Beginning at the line that contains "The height and", return every remaining line of the data below exactly; return nothing before it.

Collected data
-- Opening Marker --

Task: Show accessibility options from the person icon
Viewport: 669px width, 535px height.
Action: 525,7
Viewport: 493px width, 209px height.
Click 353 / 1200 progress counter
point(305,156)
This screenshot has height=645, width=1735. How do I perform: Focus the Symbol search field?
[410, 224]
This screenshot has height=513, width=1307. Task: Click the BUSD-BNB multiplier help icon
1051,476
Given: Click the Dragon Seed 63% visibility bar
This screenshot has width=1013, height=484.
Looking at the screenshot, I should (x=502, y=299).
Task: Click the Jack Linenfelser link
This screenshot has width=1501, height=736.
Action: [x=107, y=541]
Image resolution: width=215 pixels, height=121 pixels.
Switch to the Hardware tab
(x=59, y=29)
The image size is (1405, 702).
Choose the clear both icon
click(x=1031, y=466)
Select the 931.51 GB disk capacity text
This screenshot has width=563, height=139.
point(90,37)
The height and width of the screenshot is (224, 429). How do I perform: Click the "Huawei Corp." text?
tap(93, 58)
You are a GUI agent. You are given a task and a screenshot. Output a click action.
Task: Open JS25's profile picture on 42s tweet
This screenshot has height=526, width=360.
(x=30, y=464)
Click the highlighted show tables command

-- Closing Marker --

**EXERCISE RESULT**
The height and width of the screenshot is (224, 429). How do I perform: Click the "Huawei Corp." text?
tap(93, 58)
You are a GUI agent. You are given a task and a screenshot. Output a click action.
Task: Open JS25's profile picture on 42s tweet
This screenshot has height=526, width=360.
(x=30, y=464)
Click the highlighted show tables command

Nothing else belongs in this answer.